There’s Phoenix, which continues to smoulder toward a conclusion, and New Jersey, where Daly admitted the National Hockey League has advanced the Devils a share of future league revenues to keep the franchise operating — when a white-haired man appeared at the other end of the room and was bathed in the soothing light of television cameras.
It was not an adversar ial appearance, or even a declaration of anything much, but Don Fehr was here, ready for equal time.
Fehr, of course, is the man who will sit down across the table from the NHL’S commissioner when it comes time to negotiate a new collective bargaining agreement, and who is expected to meet informally with Bettman here this weekend. Neither he nor Bettman would commit to much, since the dance won’t really start until after the season at the earliest, and the CBA itself does not expire until Sept. 15. The two men will wrestle, but not until later.
“I have known Gary a long time,” said Fehr, who ran Major League Baseball’s player union from 1986 to 2009. “I knew him all the way back when I was Marvin Miller’s general counsel, and he was brand new, working for David Stern. It’s been a long time. We’ve never been across the table together. All I can say is his reputation for being smart is, as far as I can tell, exactly right.”
So too is Fehr, but he dismisses the notion that this will be a clash of intellects and egos. He acknowledges he has been playing catch-up since being named as executive director of the NHLPA in December 2010, though. He won’t say he’s caught all the way up, just yet.
We are beginning this journey, like it or not. The union wants more financial information, but says that’s normal. The league says it has been and will be transparent, and we’ll see. But assuming the league wants to follow the example set by the NBA and NFL — where players went from 57 per cent to about 50 per cent and 53 per cent to 48 per cent of league revenues, respectively — there is a collision course beginning to form.

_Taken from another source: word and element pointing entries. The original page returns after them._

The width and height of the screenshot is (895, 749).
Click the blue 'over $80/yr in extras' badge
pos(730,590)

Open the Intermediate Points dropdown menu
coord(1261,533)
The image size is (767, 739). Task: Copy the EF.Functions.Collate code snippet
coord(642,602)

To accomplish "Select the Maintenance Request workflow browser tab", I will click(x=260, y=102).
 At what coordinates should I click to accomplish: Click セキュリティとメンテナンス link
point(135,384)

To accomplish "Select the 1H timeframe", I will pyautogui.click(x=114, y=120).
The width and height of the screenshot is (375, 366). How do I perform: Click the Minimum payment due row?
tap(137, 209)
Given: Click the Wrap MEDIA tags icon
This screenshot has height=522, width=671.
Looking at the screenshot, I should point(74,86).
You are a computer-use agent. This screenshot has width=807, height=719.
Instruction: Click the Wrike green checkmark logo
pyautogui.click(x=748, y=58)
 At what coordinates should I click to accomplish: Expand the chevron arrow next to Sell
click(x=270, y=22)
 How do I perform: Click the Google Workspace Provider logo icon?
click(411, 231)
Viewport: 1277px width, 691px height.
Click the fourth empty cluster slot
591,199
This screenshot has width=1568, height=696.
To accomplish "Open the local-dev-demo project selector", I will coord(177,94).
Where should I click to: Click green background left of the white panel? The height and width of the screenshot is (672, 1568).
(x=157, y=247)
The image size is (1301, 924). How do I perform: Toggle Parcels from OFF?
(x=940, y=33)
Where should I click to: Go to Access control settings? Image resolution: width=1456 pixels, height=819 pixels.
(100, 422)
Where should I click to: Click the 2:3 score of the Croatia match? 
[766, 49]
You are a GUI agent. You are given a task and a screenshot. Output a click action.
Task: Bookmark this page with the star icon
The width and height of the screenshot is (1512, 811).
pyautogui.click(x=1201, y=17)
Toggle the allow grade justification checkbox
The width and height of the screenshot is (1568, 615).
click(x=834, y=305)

When this begins, everything will be on the table. Realignment, which the players rejected earlier this year; supplemental discipline, which Fehr noted has no “due process,” which he described as something which creates “philosophical issues”; relocation, which is tied to revenues, which make the whole NHL go around.
Hockey is on the table in every way. And at some point these two men will sit down and they will bring with them everything they know.
And the game, for good or otherwise, will be in the middle.